A drosophila BHD homologue has also been described. A decreased gene expression of BHD in this model led to dysregulation of signaling pathways involved in male germline stem cell maintenance (30).
A kidney-specific BHD knockout mouse model was reported in 2008. BHDflox/flox/Ksp-Cre knockout mice developed renal enlargement with polycystic kidneys, hyperplasia, and cystic renal cell carcinoma. Affected mice died at 3 weeks of age from renal failure with blood urea nitrogen levels ten times higher than controls. Mice that were homozygous for the BHD mutation did not survive past 3-8 days post conception. Inactivation of BHD in BHDflox/flox/Ksp-Cre knockout mice led to activation of mTOR. Administration of rapamycin (an mTOR inhibitor) to these mice prolonged their survival (31).
Dermatologic Manifestations
Dermatologic findings may be the presenting signs in patients with BHD syndrome; therefore, it is important to recognize these so that further systemic evaluation can be undertaken.

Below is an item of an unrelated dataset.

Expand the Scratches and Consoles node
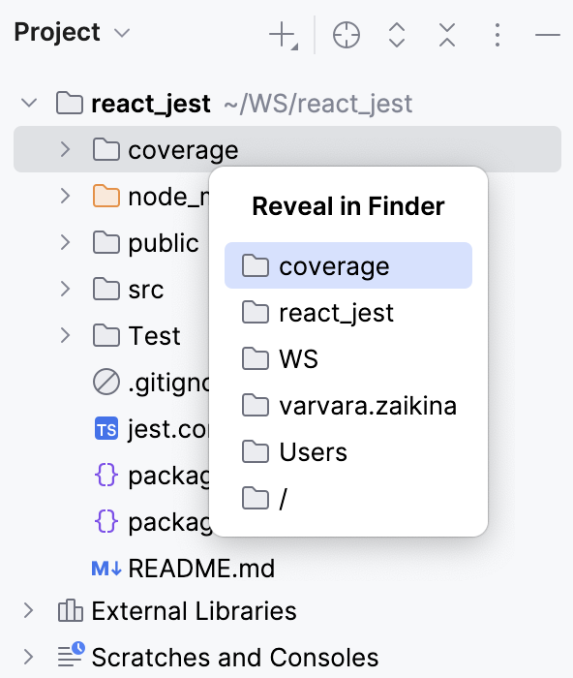 (28, 657)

Clinical photographs are shown in Figures 2, 3, 4, 5, 6, 7, 8, 9, and 10. Skin findings usually do not appear before the patient reaches 20 years of age. The characteristic skin lesions are described as multiple, 2-4 mm, waxy, white, opaque, smooth, dome-shaped papules most commonly involving the head and neck, with less frequent involvement of the trunk. Biopsy of these lesions shows fibrofolliculoma or less commonly trichodiscoma. It is not possible to distinguish fibrofolliculomas from trichodiscomas on clinical grounds. Acrochordon-like lesions have also been noted, localized to the eyelids, axillae, and skin folds (Figures 4 and 5). Biopsy of these lesions may show fibrofolliculoma or simple fibroepitheliomatous polyp features. Some may have comedo- or cyst-like features (6). Some patients manifest only a few lesions in a localized distribution, while others have hundreds in a generalized distribution. The areas on the face most often involved are the nose, then cheeks, forehead, and ears. Oral examination is important, as these patients may have multiple, discrete, soft, papules of the lips, gingival, and buccal mucosa (11, 13). Other associated skin findings have included connective tissue nevus (11, 12), lipomas, angiolipomas (14), and facial angiofibromas (19).

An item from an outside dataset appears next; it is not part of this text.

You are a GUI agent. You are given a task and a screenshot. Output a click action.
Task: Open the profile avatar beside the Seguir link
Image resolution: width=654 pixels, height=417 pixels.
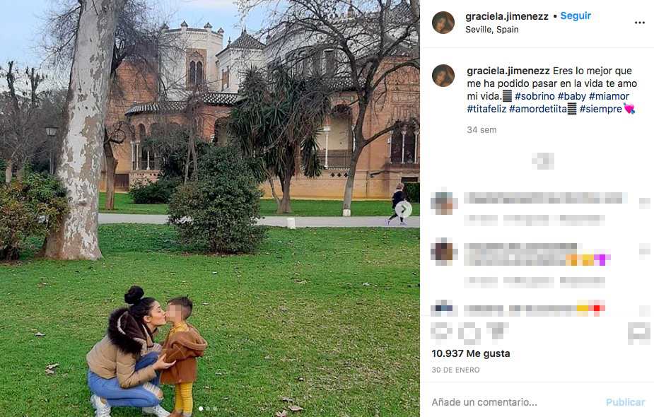(443, 23)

The differential diagnosis for the multiple facial papules seen in BHD includes several familial cancer syndromes. While punch biopsy is necessary to establish a definitive diagnosis, there are distinguishing clinical features. Fibrofolliculomas and trichodiscomas appear as described above. Multiple trichilemmomas are seen in Cowden syndrome. These lesions look similar to fibrofolliculomas and are located around the mouth, nose, and ears. Associated findings include cobblestoning of the oral mucosa with keratoses at acral sites. Multiple trichoepitheliomas are seen in Brooke-Spiegler syndrome. These lesions are larger, 2-8 mm, firm papules and are located on the nasolabial folds, forehead, upper lip, and scalp. Multiple angiofibromas are seen in tuberous sclerosis. These lesions are pink, vascular-appearing papules and are located periorally. Associated findings include periungual fibromas (32).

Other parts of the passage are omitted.